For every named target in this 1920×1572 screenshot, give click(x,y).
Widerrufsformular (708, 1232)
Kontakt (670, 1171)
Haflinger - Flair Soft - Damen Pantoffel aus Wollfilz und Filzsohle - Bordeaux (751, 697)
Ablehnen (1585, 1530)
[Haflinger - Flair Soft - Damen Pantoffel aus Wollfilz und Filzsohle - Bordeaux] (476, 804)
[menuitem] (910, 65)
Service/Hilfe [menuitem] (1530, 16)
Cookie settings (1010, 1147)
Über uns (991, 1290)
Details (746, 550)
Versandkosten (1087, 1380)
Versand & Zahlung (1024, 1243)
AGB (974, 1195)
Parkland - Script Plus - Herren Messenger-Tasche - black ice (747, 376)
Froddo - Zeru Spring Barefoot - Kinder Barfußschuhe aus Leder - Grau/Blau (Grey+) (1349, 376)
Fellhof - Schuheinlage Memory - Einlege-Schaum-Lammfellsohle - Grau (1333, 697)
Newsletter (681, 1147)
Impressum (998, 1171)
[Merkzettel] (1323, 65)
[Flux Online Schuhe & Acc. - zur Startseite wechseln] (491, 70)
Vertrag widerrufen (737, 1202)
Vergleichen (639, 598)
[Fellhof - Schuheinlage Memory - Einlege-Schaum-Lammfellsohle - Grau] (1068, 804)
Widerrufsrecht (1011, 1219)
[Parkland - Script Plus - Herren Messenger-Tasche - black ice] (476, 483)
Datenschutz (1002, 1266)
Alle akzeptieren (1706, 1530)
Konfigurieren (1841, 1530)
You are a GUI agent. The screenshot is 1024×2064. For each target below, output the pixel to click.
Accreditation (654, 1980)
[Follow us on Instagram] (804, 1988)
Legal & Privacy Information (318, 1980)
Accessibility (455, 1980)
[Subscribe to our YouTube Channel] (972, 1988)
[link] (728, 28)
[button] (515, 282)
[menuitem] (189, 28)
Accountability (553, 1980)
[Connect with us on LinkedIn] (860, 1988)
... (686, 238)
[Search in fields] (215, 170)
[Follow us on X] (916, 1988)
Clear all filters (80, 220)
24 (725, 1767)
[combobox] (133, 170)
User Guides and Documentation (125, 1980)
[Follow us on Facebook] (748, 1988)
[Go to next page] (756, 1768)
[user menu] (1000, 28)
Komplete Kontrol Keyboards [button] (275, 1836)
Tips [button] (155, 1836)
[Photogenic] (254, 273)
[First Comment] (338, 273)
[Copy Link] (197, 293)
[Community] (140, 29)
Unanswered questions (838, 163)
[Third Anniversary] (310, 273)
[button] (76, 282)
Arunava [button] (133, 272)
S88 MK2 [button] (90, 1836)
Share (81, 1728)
**********
#### [What to do]
All lines in the listing above from the line containing "Kontakt (670, 1171)" to the line containing "Service/Hilfe [menuitem] (1530, 16)", inclusive, should be retyped exactly; no other lines should appear.

#### [Task response]
Kontakt (670, 1171)
Haflinger - Flair Soft - Damen Pantoffel aus Wollfilz und Filzsohle - Bordeaux (751, 697)
Ablehnen (1585, 1530)
[Haflinger - Flair Soft - Damen Pantoffel aus Wollfilz und Filzsohle - Bordeaux] (476, 804)
[menuitem] (910, 65)
Service/Hilfe [menuitem] (1530, 16)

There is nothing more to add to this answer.